#### The records:
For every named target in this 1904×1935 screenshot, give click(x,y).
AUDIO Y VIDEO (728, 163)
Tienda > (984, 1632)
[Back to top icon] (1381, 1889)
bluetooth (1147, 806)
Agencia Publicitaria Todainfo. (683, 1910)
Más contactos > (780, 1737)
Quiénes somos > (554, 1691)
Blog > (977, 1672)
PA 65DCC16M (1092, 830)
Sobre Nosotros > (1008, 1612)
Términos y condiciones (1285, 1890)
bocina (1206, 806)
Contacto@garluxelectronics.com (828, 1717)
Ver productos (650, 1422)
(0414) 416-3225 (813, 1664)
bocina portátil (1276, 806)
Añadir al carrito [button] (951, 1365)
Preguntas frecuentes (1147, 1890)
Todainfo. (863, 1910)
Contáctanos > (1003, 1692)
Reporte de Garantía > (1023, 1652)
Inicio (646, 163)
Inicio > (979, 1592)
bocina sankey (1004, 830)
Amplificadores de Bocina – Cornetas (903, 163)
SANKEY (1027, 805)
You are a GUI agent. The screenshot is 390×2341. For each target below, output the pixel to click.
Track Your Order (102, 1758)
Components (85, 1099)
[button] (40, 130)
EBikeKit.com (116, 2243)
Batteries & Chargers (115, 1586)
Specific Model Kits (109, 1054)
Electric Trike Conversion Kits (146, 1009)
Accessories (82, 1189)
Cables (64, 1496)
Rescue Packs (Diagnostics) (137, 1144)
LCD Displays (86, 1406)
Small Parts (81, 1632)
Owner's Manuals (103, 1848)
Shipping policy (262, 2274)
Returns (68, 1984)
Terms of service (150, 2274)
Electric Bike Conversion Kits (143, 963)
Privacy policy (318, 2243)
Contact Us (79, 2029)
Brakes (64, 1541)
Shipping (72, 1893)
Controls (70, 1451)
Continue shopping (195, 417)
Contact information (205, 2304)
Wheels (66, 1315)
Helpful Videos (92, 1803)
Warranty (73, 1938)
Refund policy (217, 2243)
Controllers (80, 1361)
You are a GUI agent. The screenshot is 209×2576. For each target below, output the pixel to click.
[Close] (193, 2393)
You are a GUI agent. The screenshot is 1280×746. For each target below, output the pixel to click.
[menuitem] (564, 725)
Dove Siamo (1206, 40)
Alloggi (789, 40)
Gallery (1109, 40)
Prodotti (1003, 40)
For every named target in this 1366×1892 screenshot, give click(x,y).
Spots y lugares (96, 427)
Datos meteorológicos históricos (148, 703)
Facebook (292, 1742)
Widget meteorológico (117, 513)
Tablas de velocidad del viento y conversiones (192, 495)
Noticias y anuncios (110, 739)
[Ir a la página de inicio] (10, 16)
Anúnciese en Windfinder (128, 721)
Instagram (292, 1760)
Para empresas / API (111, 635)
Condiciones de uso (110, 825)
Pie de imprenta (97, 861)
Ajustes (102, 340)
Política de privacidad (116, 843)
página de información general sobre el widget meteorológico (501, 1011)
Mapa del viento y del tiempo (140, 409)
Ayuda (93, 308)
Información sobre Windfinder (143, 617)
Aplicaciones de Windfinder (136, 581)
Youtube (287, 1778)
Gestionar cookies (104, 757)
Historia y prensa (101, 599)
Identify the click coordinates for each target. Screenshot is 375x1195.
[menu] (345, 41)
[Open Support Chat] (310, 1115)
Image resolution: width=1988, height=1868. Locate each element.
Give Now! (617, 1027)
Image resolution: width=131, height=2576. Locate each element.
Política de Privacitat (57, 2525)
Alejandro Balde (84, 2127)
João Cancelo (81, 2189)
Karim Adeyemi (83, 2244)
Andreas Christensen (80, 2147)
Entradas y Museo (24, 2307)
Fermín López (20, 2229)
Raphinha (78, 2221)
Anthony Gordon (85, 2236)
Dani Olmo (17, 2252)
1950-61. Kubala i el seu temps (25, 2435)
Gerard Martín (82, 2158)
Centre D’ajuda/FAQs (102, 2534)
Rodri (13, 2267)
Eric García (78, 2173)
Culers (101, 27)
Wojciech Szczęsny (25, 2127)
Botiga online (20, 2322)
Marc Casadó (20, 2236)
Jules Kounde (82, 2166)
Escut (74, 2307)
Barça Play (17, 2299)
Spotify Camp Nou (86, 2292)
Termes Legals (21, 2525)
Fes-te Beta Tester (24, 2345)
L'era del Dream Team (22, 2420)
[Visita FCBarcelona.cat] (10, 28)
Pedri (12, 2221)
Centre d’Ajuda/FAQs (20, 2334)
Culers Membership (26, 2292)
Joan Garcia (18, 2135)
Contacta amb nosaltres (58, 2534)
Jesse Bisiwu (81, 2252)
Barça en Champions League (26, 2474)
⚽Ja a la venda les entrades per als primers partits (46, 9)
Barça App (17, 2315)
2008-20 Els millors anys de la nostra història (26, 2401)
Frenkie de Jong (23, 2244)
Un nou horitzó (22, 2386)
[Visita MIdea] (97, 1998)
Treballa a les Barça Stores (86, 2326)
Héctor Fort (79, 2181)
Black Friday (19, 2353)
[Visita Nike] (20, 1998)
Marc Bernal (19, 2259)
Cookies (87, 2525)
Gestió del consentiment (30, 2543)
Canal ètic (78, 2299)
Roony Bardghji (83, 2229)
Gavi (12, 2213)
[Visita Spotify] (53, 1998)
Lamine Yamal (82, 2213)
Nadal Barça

#### Set problem:
Rewrite the entries from the line with "Culers (101, 27)" through the end of the entries, changing "Barça App" to "Barça Web" and keeping everything else the same.

#### Task result:
Culers (101, 27)
Wojciech Szczęsny (25, 2127)
Botiga online (20, 2322)
Marc Casadó (20, 2236)
Jules Kounde (82, 2166)
Escut (74, 2307)
Barça Play (17, 2299)
Spotify Camp Nou (86, 2292)
Termes Legals (21, 2525)
Fes-te Beta Tester (24, 2345)
L'era del Dream Team (22, 2420)
[Visita FCBarcelona.cat] (10, 28)
Pedri (12, 2221)
Centre d’Ajuda/FAQs (20, 2334)
Culers Membership (26, 2292)
Joan Garcia (18, 2135)
Contacta amb nosaltres (58, 2534)
Jesse Bisiwu (81, 2252)
Barça en Champions League (26, 2474)
⚽Ja a la venda les entrades per als primers partits (46, 9)
Barça Web (17, 2315)
2008-20 Els millors anys de la nostra història (26, 2401)
Frenkie de Jong (23, 2244)
Un nou horitzó (22, 2386)
[Visita MIdea] (97, 1998)
Treballa a les Barça Stores (86, 2326)
Héctor Fort (79, 2181)
Black Friday (19, 2353)
[Visita Nike] (20, 1998)
Marc Bernal (19, 2259)
Cookies (87, 2525)
Gestió del consentiment (30, 2543)
Canal ètic (78, 2299)
Roony Bardghji (83, 2229)
Gavi (12, 2213)
[Visita Spotify] (53, 1998)
Lamine Yamal (82, 2213)
Nadal Barça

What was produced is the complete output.